*Work order:* All records shown below should be given again, character for character.

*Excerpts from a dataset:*
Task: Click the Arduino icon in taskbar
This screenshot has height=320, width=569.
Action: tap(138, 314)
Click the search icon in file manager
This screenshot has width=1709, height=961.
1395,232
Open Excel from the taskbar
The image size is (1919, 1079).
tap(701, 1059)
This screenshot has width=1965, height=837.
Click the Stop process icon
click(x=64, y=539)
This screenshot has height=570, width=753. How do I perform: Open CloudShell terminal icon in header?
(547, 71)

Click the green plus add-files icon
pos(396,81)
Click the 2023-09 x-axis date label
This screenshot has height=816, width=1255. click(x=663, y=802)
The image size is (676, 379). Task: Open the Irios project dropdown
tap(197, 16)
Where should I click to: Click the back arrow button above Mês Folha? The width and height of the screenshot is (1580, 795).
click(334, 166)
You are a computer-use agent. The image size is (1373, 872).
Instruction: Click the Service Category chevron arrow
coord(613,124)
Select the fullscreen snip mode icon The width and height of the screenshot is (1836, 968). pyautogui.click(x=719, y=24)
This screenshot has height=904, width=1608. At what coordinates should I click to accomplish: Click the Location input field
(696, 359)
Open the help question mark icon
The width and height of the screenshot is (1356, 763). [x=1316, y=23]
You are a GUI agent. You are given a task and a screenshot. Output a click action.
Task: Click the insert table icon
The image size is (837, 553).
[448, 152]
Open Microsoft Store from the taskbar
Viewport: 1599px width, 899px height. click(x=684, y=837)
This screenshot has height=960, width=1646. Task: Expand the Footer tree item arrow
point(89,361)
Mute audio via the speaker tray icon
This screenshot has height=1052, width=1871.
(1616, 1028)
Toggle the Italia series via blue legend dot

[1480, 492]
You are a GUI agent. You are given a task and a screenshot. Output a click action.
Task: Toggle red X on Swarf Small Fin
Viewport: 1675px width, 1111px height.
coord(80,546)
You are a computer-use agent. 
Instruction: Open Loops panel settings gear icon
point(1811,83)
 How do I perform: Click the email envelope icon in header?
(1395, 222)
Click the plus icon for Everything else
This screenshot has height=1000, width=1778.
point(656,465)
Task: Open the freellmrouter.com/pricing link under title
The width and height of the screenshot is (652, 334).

*Your response:*
Task: Click the Arduino icon in taskbar
This screenshot has height=320, width=569.
Action: tap(138, 314)
Click the search icon in file manager
This screenshot has width=1709, height=961.
1395,232
Open Excel from the taskbar
The image size is (1919, 1079).
tap(701, 1059)
This screenshot has width=1965, height=837.
Click the Stop process icon
click(x=64, y=539)
This screenshot has height=570, width=753. How do I perform: Open CloudShell terminal icon in header?
(547, 71)

Click the green plus add-files icon
pos(396,81)
Click the 2023-09 x-axis date label
This screenshot has height=816, width=1255. click(x=663, y=802)
The image size is (676, 379). Task: Open the Irios project dropdown
tap(197, 16)
Where should I click to: Click the back arrow button above Mês Folha? The width and height of the screenshot is (1580, 795).
click(334, 166)
You are a computer-use agent. The image size is (1373, 872).
Instruction: Click the Service Category chevron arrow
coord(613,124)
Select the fullscreen snip mode icon The width and height of the screenshot is (1836, 968). pyautogui.click(x=719, y=24)
This screenshot has height=904, width=1608. At what coordinates should I click to accomplish: Click the Location input field
(696, 359)
Open the help question mark icon
The width and height of the screenshot is (1356, 763). [x=1316, y=23]
You are a GUI agent. You are given a task and a screenshot. Output a click action.
Task: Click the insert table icon
The image size is (837, 553).
[448, 152]
Open Microsoft Store from the taskbar
Viewport: 1599px width, 899px height. click(x=684, y=837)
This screenshot has height=960, width=1646. Task: Expand the Footer tree item arrow
point(89,361)
Mute audio via the speaker tray icon
This screenshot has height=1052, width=1871.
(1616, 1028)
Toggle the Italia series via blue legend dot

[1480, 492]
You are a GUI agent. You are given a task and a screenshot. Output a click action.
Task: Toggle red X on Swarf Small Fin
Viewport: 1675px width, 1111px height.
coord(80,546)
You are a computer-use agent. 
Instruction: Open Loops panel settings gear icon
point(1811,83)
 How do I perform: Click the email envelope icon in header?
(1395, 222)
Click the plus icon for Everything else
This screenshot has height=1000, width=1778.
point(656,465)
Task: Open the freellmrouter.com/pricing link under title
The width and height of the screenshot is (652, 334).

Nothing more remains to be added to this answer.